Improving complementary-product recommendations
New modeling approach increases accuracy of recommendations by an average of 7%.
One way that e-commerce sites make life easier for customers is by recommending products that complement whatever the customer is looking for: someone buying a tennis racket, for instance, may also want to buy tennis balls; someone buying a camera may want an SD card for extra storage.
At this year’s Conference on Information and Knowledge Management, my colleagues at the University of California, Los Angeles, and Amazon and I will present a new deep-learning-based method for doing complementary-product recommendation (CPR) that, in our tests, was 7% more likely to find a product that the customer wanted to buy than existing methods.
That improvement comes from three main strategies: better selection of training data for the CPR model; greater diversity in the types of products recommended; and respect for the asymmetry of the CPR problem (while an SD card may a be a good product to complement a camera, a camera is not a good product to complement an SD card).
Our approach also addresses the problem of cold start, or predicting complementary products for items that were added to the product catalogue after the machine learning model was trained. To do that, we use an embedding scheme developed at Amazon, called Product2vec, to represent the inputs to the CPR model — the products we seek to complement — according to their attributes and their relationships with other products, rather than simply using their names or ID numbers.
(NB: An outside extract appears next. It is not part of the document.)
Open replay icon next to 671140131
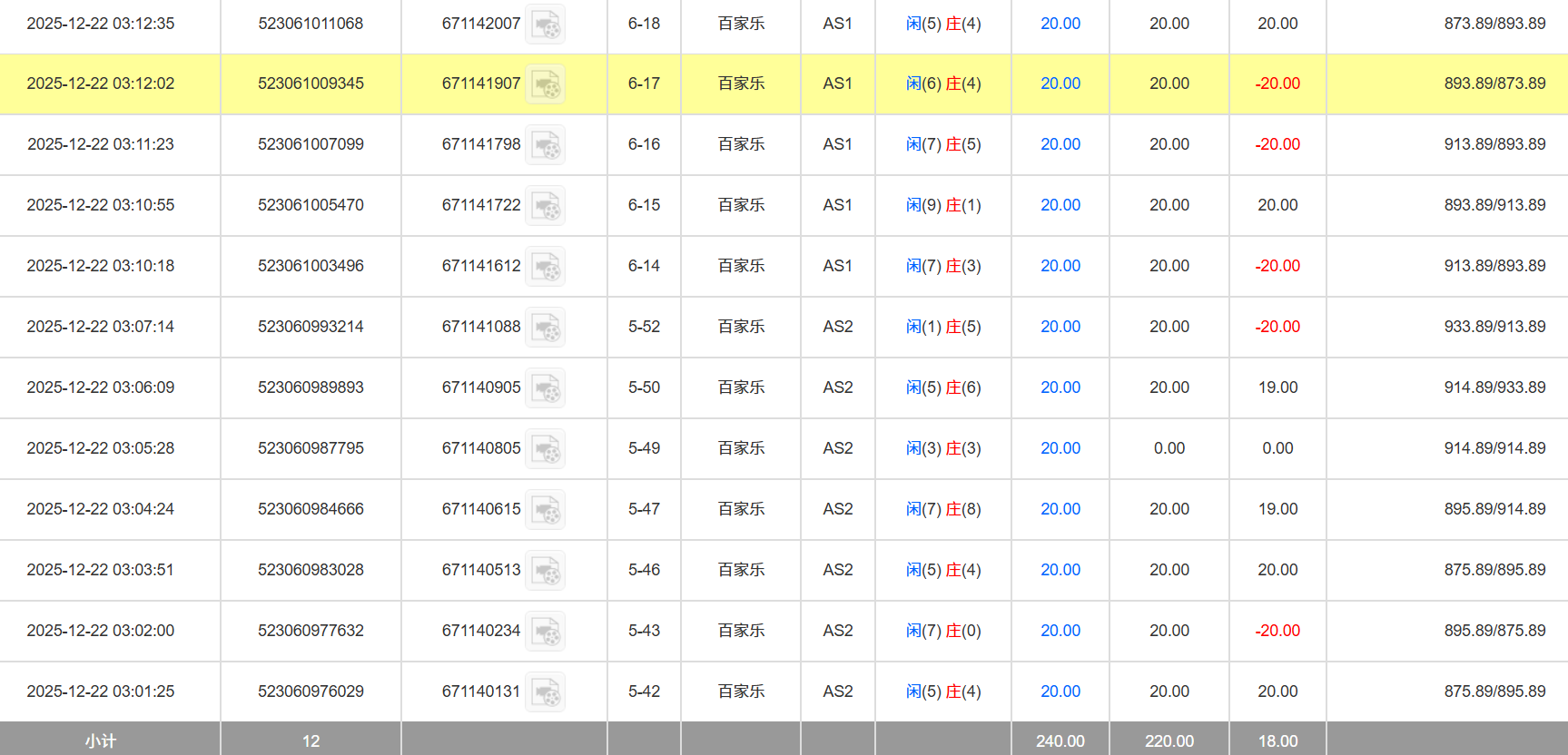The height and width of the screenshot is (755, 1568). point(546,692)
For training data, our model, like most other CPR models, relies on implicit signals from customers. We consider three ways that product x might be related to product y: co-purchase, meaning customers who purchased 𝑥 also purchased y; co-view, meaning customers who viewed x also viewed y; and purchase after view, meaning customers who viewed x eventually bought y.
CPR models typically use co-views and purchase after view as an indication of similarity and co-purchase as an indication of complementarity. But there is considerable overlap between these three categories.
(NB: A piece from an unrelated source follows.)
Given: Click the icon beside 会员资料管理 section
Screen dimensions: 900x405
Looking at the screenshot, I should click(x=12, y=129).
Our intuition was that training a CPR model on product pairs that show up in the co-purchase data but not in the co-view and purchase-after-view data would lead to better predictions.
User studies in which participants rated pairs of products as substitutable, complementary, or irrelevant bore out this intuition: the complementarity ratings of co-purchase-only product pairs were 30% higher than those of co-purchase product pairs that also showed up in the co-view and purchase-after-view data. Accordingly, we used co-purchase-only product pairs to train our model.
The inputs to our model are Product2vec embedding vectors. Embeddings represent data items as points in a multidimensional space, such that proximity in the space indicates some relationship between the items. In our case, that relationship is similarity: points representing different brands of tennis rackets should cluster together in the space, as should points representing cameras, and so on.
Product2vec differs from other embedding schemes in that its inputs are graphs, data structures consisting of nodes (in our case, the nodes contain product information) and edges connecting the nodes (in our case, the edges represent relationships such as co-purchases and co-views).
In the same way that we train our CPR model on co-purchase-only data, we train Product2vec on pairs of products that show up in the co-view and purchase-after-view data but not in the co-purchase data. The idea is that customers might view variations of the same product before selecting one for purchase, but co-purchased products are likely to be complementary rather than similar.
Product2vec embedding helps solve the cold-start problem, as it will produce a meaningful embedding even for products it hasn’t seen before.
CPR models are typically trained to output the most frequent co-purchases for each input product. But this can lead to homogeneity of outputs: the top three co-purchases for a tennis racket, for instance, might be three different brands of tennis balls. We believe that customers would prefer more-diverse complementary-product recommendations: for instance, the top three recommendations for a tennis racket should be something like a can of tennis balls, a pack of overgrips, and a headband.
We enforce diversity through our model architecture. For every input product, we pass its product-type embedding through a neural network (the type transition network) that outputs the embeddings of complementary product types. Each of those embeddings is then concatenated with the embedding of the input product before passing to the module that generates the recommendations (the type-item prediction module).
The whole model is trained end to end: that is, during training, the type transition network is evaluated solely according to the accuracy of the type-item prediction module’s outputs. But each output of the type transition network is associated with a single output of the type-item prediction module, which naturally leads to greater type diversity among recommendations.
The addition of the type transition network also breaks the symmetry between related products that can cause problems for the typical CPR system. The typical system bases its judgments of complementarity on proximity in the embedding space. But in that space, an SD card is as close to a camera as a camera is to an SD card.
The type transition network, however, learns to output different product-type embeddings for cameras and SD cards, which enables our model to better respond to other, asymmetric signals in the data.
In experiments, we used co-purchase data to compare our model’s performance to that of three leading CPR systems. We scored the models’ recommendations according to the frequency with which their recommended products were co-purchased with the input product.
On two different data sets — electronics and grocery — and three different accuracy measures — the accuracy of the top recommendation, the top three recommendations, and the top ten recommendations — our model outperformed the others across the board.